Une photographie qui interroge la légitimité de Bamako
Une image devenue virale a ébranlé les certitudes sur la capacité de l’État malien à garantir la sécurité de ses citoyens. On y découvre Oumar Mariko, figure de l’opposition en exil, aux côtés des 17 otages fraîchement libérés par le JNIM, la branche sahélienne d’Al-Qaïda. Si cette médiation privée sauve des vies, elle révèle aussi l’ampleur des failles d’un système en crise.
Un État malien en perte de contrôle territorial
Comment un opposant politique, en rupture avec le pouvoir en place, a-t-il pu négocier la libération d’otages dans des zones où l’armée malienne peine à intervenir ? Cette question cruciale souligne l’effritement progressif de la souveraineté de Bamako.
Dans certaines régions, l’autorité de l’État s’efface au profit d’acteurs non institutionnels. Les populations locales, confrontées à l’absence de protection, se tournent vers des intermédiaires pour assurer leur sécurité. Une situation qui interroge sur la réelle maîtrise des territoires par les institutions régaliennes.

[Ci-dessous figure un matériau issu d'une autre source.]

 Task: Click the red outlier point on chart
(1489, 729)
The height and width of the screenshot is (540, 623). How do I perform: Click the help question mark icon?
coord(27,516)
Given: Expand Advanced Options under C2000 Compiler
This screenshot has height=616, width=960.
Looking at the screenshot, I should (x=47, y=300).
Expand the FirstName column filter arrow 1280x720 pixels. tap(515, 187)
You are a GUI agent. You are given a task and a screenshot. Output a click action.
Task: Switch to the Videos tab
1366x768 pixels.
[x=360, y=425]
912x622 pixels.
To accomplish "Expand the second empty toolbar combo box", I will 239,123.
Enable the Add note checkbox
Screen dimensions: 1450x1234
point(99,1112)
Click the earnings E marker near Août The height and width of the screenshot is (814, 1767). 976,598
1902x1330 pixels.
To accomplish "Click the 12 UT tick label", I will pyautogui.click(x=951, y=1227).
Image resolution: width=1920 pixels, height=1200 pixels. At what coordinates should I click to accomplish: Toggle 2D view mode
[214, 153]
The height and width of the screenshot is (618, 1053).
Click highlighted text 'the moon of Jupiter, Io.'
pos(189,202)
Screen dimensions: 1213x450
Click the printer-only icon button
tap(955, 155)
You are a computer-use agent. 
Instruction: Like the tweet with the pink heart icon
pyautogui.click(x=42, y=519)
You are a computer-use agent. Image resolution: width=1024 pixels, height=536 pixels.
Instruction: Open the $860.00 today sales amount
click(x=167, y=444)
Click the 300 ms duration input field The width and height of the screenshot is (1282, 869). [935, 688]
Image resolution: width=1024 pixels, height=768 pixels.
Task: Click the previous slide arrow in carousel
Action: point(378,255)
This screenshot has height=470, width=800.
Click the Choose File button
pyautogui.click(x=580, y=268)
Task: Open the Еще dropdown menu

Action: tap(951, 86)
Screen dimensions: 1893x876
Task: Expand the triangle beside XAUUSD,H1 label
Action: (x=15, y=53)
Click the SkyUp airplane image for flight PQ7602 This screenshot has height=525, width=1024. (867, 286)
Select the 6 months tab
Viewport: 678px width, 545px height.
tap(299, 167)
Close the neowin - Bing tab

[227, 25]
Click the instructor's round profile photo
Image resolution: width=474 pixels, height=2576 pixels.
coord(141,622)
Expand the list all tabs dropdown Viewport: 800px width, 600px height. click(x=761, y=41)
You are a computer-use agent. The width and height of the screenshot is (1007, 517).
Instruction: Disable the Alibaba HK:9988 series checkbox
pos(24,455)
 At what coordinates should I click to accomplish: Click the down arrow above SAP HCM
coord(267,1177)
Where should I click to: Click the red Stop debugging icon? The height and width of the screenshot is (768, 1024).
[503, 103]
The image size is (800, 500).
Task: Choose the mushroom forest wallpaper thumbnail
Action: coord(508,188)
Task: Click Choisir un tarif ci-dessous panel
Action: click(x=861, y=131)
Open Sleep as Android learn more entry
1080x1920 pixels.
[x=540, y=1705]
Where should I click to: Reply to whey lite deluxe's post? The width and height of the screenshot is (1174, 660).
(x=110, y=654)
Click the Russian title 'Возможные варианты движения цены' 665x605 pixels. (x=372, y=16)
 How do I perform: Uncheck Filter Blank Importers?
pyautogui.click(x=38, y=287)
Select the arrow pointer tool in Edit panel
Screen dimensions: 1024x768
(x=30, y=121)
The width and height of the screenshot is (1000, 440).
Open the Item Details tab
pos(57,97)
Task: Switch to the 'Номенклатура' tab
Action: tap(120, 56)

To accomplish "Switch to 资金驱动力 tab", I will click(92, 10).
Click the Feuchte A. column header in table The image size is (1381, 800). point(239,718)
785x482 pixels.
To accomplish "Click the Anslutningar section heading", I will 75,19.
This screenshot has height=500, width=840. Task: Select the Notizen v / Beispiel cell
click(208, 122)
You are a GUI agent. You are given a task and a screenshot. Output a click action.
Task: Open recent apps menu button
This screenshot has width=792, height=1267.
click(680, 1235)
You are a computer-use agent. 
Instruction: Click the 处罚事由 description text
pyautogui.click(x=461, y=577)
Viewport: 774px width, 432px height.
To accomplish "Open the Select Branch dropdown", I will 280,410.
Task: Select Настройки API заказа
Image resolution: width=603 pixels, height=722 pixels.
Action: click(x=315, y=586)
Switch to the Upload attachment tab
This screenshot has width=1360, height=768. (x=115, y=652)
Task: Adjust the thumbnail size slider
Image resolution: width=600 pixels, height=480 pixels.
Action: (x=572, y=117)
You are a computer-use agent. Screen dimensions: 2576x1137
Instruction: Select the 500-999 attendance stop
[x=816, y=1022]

Le JNIM instrumentalise la libération d’otages à des fins politiques
Pour le groupe terroriste, cette opération n’est pas un geste humanitaire, mais une stratégie calculée. Deux objectifs principaux se dégagent :
- Redorer son image : En participant à une médiation médiatisée, le JNIM cherche à se présenter comme un acteur « raisonnable », capable de dialogue, en opposition aux discours officiels de Bamako.
- Saper l’autorité de l’État : En s’arrogeant le rôle de protecteur ou de justicier dans certaines zones, le groupe concurrence directement les représentants locaux (préfets, maires), minant ainsi la crédibilité des institutions républicaines.
Comme le résume un analyste : « La souveraineté d’un État ne se mesure pas aux discours, mais à sa capacité à protéger ses ressortissants sans dépendre de tiers. »
Les dangers d’une diplomatie parallèle
Si le soulagement des familles est palpable, les conséquences de cette médiation informelle sont préoccupantes pour l’avenir du Mali :
- Financement du terrorisme : Les rançons versées, bien que non officielles, alimentent financièrement les groupes armés, renforçant leur capacité à mener de nouvelles attaques contre les FAMa.
- Légitimation des groupes armés : Demander l’intervention d’un chef terroriste pour résoudre un conflit revient à reconnaître son influence sur un territoire. Une concession qui valide indirectement leur pouvoir et leur contrôle sur les populations locales.
Deux Mali face à face : l’urbanité contre la ruralité
Le pays se fracture en deux réalités distinctes :
- Le Mali des institutions : À Bamako, les autorités clament leur maîtrise croissante du territoire et leur détermination à restaurer l’ordre par la force.
- Le Mali des campagnes : Dans les zones reculées, les habitants, livrés à eux-mêmes, adoptent une logique de survie. Certains n’ont d’autre choix que de composer avec les groupes armés pour accéder à des services essentiels ou à une protection minimale.
Rétablir l’État : un défi aussi politique que militaire
L’implication d’Oumar Mariko dans cette libération d’otages n’est pas un simple fait divers. Elle symbolise l’affaiblissement de l’autorité publique et la montée en puissance d’acteurs non étatiques dans la gestion des crises.
Pour Bamako, la priorité n’est plus seulement d’ordre sécuritaire, mais bien politique : reconquérir l’espace perdu en restaurant sa légitimité là où les négociations se font aujourd’hui sous la menace des armes.